Task objective:
Omit every picture while repeating the entries exactly.

Data excerpts:
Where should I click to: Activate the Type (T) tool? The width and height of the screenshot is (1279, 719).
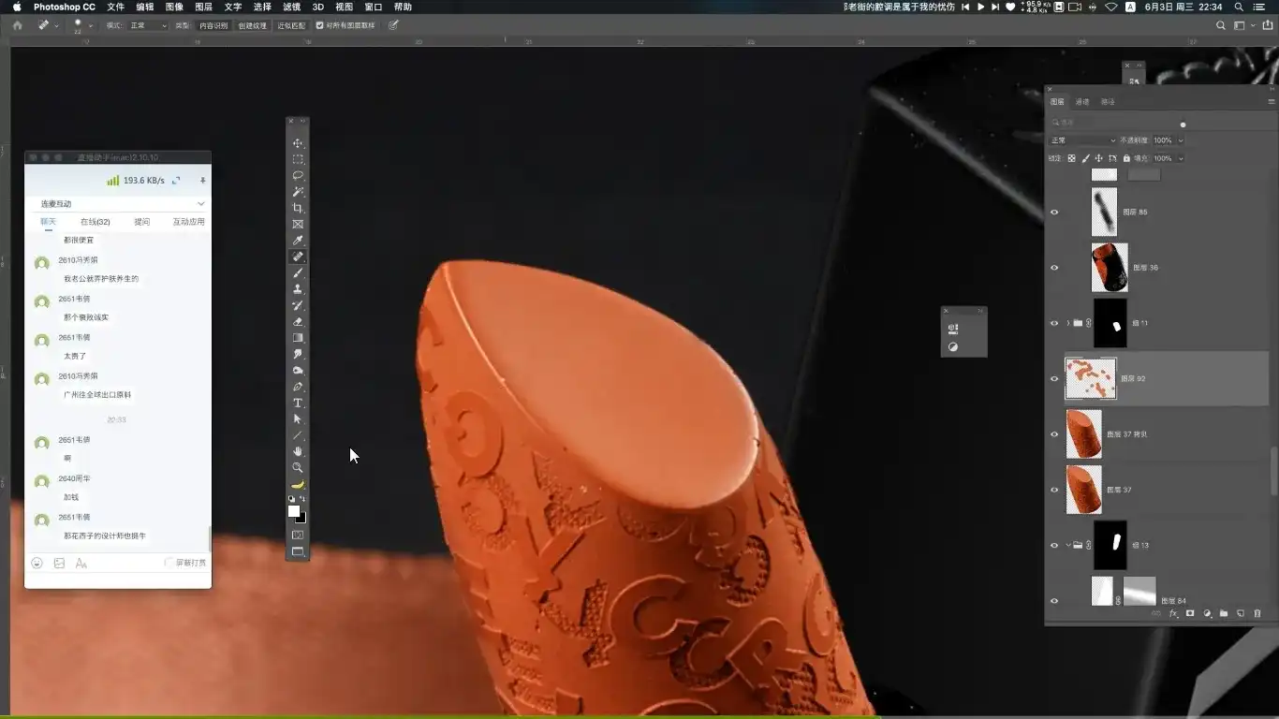coord(298,403)
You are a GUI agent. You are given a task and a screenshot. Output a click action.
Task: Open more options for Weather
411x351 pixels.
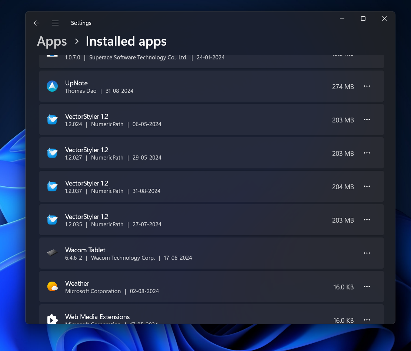point(367,287)
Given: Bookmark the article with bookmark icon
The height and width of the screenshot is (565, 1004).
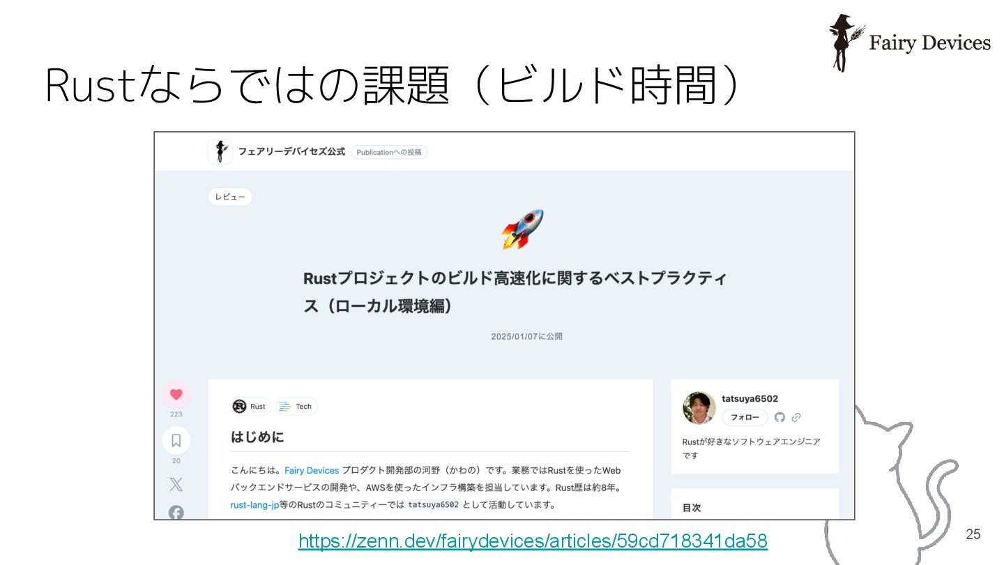Looking at the screenshot, I should [x=176, y=440].
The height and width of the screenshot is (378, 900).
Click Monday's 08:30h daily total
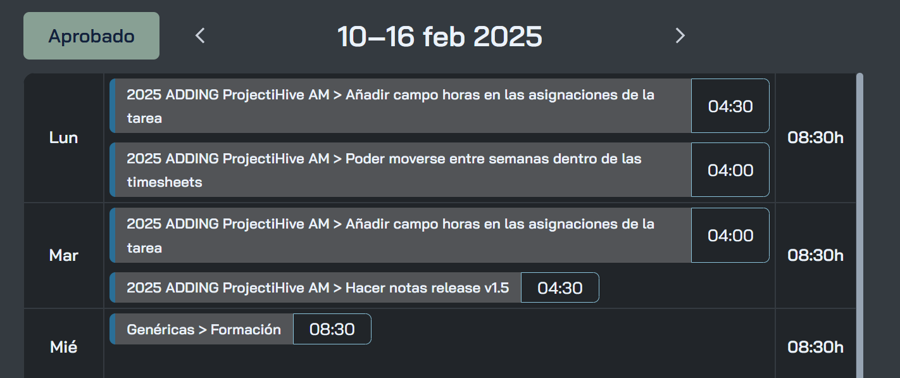(x=815, y=138)
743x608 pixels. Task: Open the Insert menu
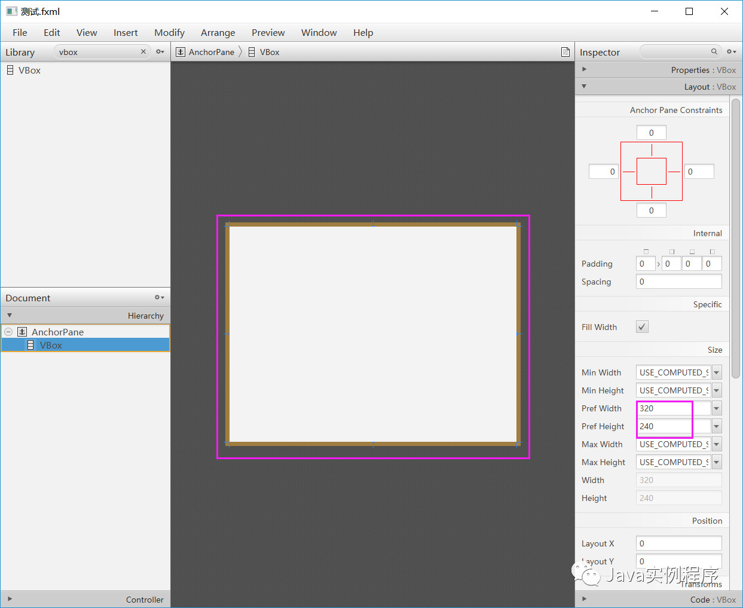[126, 33]
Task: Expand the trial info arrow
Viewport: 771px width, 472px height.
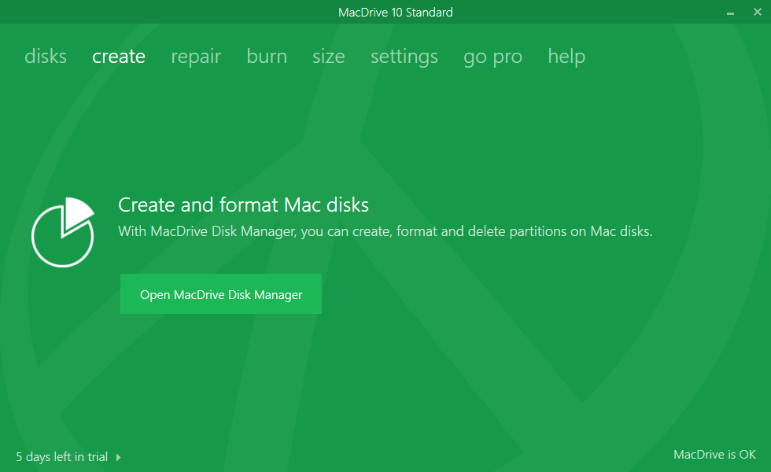Action: click(x=119, y=457)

Completed task:
Where should I click to: Activate the Type (T) tool? The width and height of the screenshot is (1279, 719).
coord(298,403)
You are a GUI agent. You are given a task and a screenshot. Output a click action.
Task: Open more options for Weather
411x351 pixels.
point(367,287)
Given: Bookmark the article with bookmark icon
The height and width of the screenshot is (565, 1004).
Looking at the screenshot, I should [x=176, y=440].
The height and width of the screenshot is (378, 900).
Click Monday's 08:30h daily total
(x=815, y=138)
743x608 pixels. Task: Open the Insert menu
[126, 33]
Task: Expand the trial info arrow
Viewport: 771px width, 472px height.
Action: click(x=119, y=457)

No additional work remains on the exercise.